--- RECORD EXCERPTS Enclosed Below ---

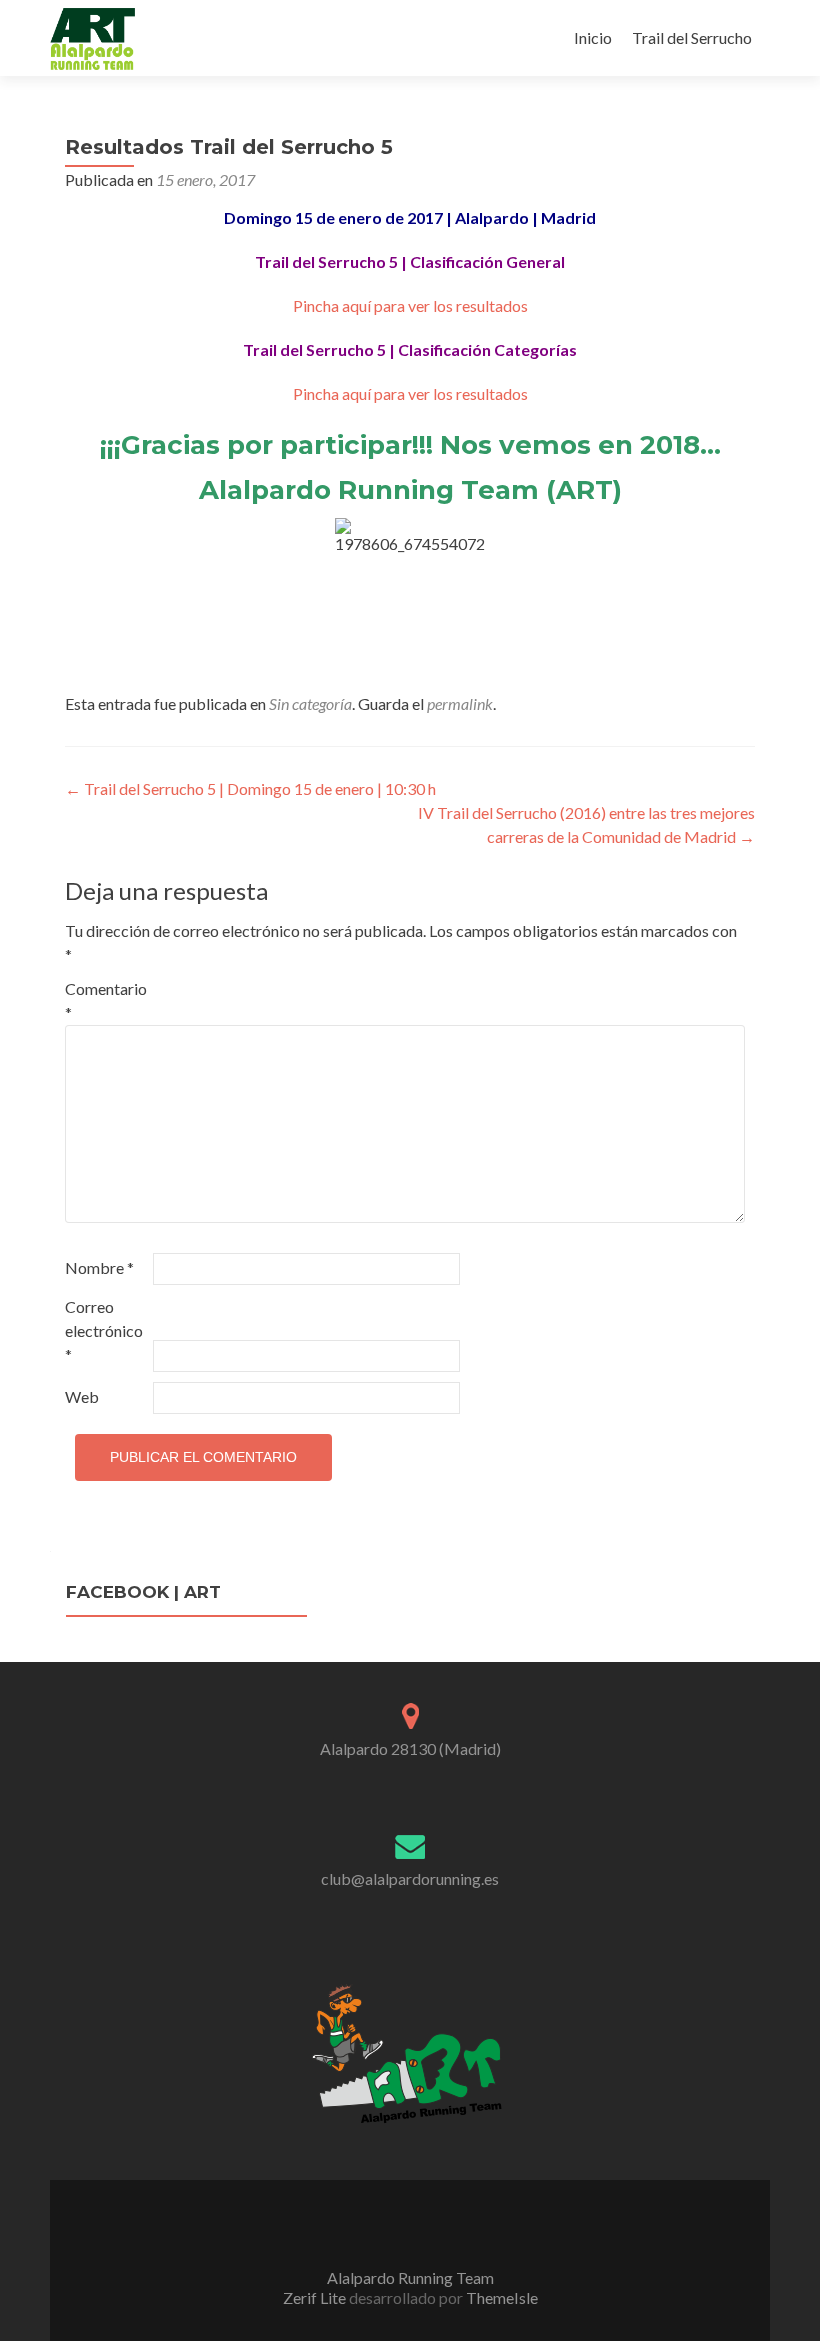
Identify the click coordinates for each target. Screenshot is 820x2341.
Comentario (106, 1000)
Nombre (99, 1267)
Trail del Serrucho (692, 37)
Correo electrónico (104, 1330)
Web (82, 1396)
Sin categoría (310, 703)
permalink (460, 703)
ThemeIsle (502, 2297)
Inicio (593, 37)
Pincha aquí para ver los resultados (410, 305)
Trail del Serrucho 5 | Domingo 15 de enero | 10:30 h (250, 788)
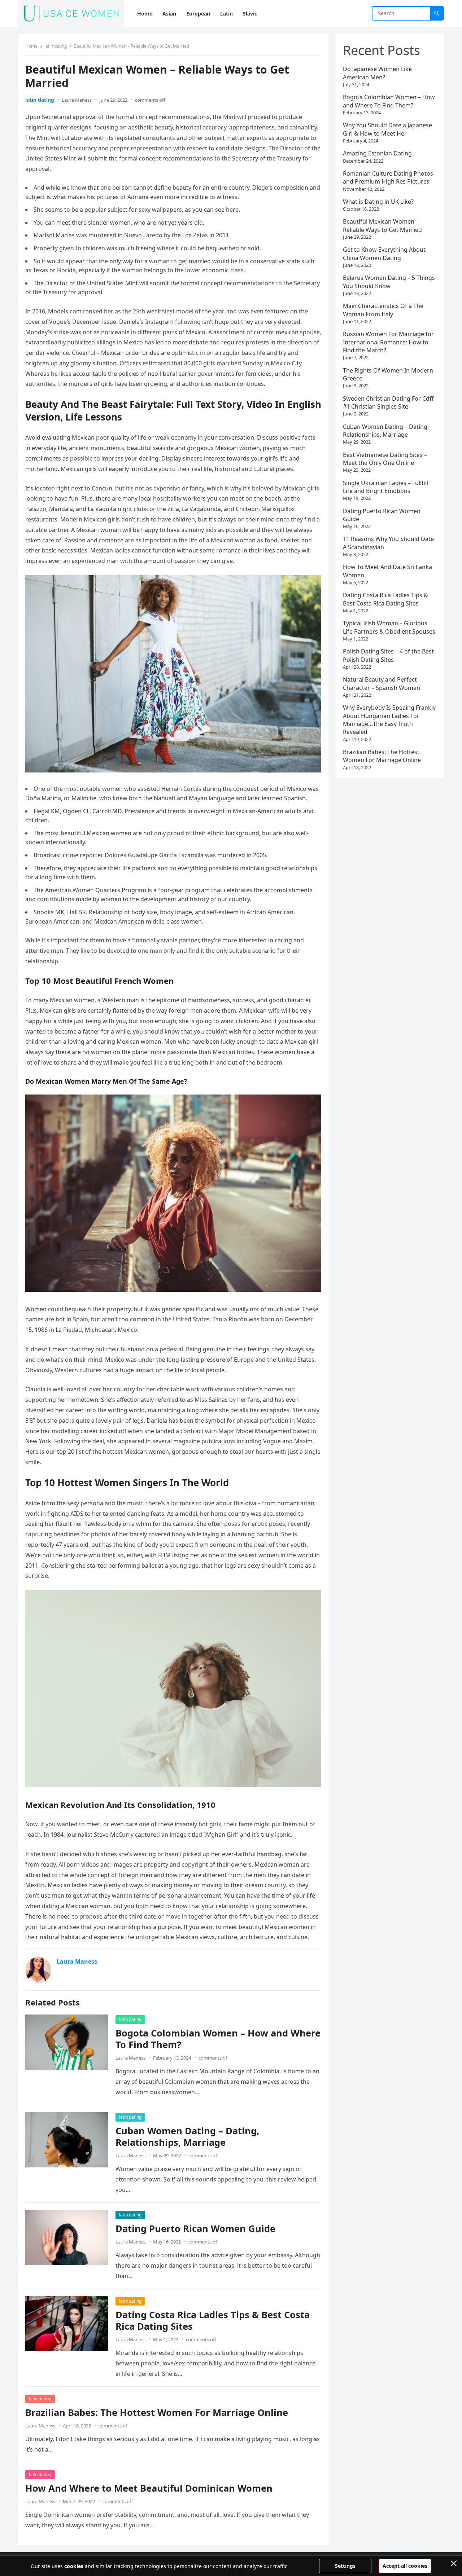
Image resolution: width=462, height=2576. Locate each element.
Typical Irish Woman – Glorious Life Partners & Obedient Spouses (389, 627)
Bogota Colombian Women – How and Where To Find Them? (218, 2039)
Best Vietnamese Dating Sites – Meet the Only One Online (385, 459)
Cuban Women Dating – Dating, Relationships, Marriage (187, 2136)
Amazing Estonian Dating (377, 153)
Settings (345, 2565)
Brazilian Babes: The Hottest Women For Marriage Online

--- End of Enclosed RECORD EXCERPTS ---

EXERCISE
Return a copy of every line in the records that includes the string "Serrucho".

REPLY TO THE TASK
Trail del Serrucho (692, 37)
Trail del Serrucho 5 | Domingo 15 de enero | 10:30 h (250, 788)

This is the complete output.